Reçel ve Marmelatlar
UYGULAMALAR
Reçel ve Marmelatlar
Reçel ve marmelat, meyveleri uzun süre koruyarak tüketmek için icat edilse de bugün kahvaltılarımızın en tatlı öğesi oldular. Dünyanın her yerinde tüketilen bu besinler Türkiye’de çoğunlukla Avrupa’daki jelleşmiş yapıdan farklı olarak büyük taneli meyveleri ihtiva eder ve yüksek kıvamlı akışkan yapıdadırlar. Bu yapı, üretici için zorlukları da beraberinde getirir. Öz kütlesi, içinde bulunduğu şuruptan düşük olan meyveler, ambalajın içinde yüzeye çıkmak eğilimindedirler. Üreticinin çözmesi gereken en büyük sorun burada başlar. Meyvelerin yüzeye çıkması hem görsel açıdan rahatsızlık verir hem de sofralarımızda porsiyonlara bölme esnasında eşitsiz meyve miktarlarına yol açar. Sıkıntılar bununla da bitmez. Yüzeyde toplanan meyveler, ozmotik basınç sebebiyle reçelin yüzeyine küflerin ve mayaların düğün bayramı olan içlerindeki suyu bırakırlar. Şişen ambalajlardan yüzeyde beliren yeşil ve beyaz canlılara kadar bir sürü raf ömrü problemi üreticinin yakasına yapışır.
Peki ne yapmalı da üreticiyi bu dertten kurtarmalı? Klasik pektinler, kıvamı ancak jelleşerek sağlarlar. Oysa Türk tipi reçellerde bu yapı istenmez. Koyu kıvamlı ama akışkan bir şurup tercih edilir. Biz klasik bir tedarikçi olmadığımız için pektinleri de klasik hallerine bırakmadık ve Türk tipi reçeller için jel gücüne değil de vizkozitesine göre standardize edilmiş pektinler dizayn ettik.

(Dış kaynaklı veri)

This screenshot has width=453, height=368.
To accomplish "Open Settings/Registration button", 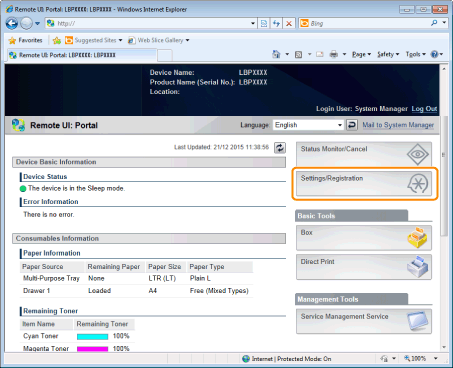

Üretimin hemen peşinden sıcak olarak doldurulan reçellere esterifikasyon yüzdesi daha yüksek, üretimin ertesi günü soğuk doldurulan reçellere ise daha düşük pektinler ürettik. Bunları da Bostwick konsistometresi ile standardize edilmiş reçellerle geliştirdik. Böylece üreticilerin imdadına süpermen edasıyla yetiştik.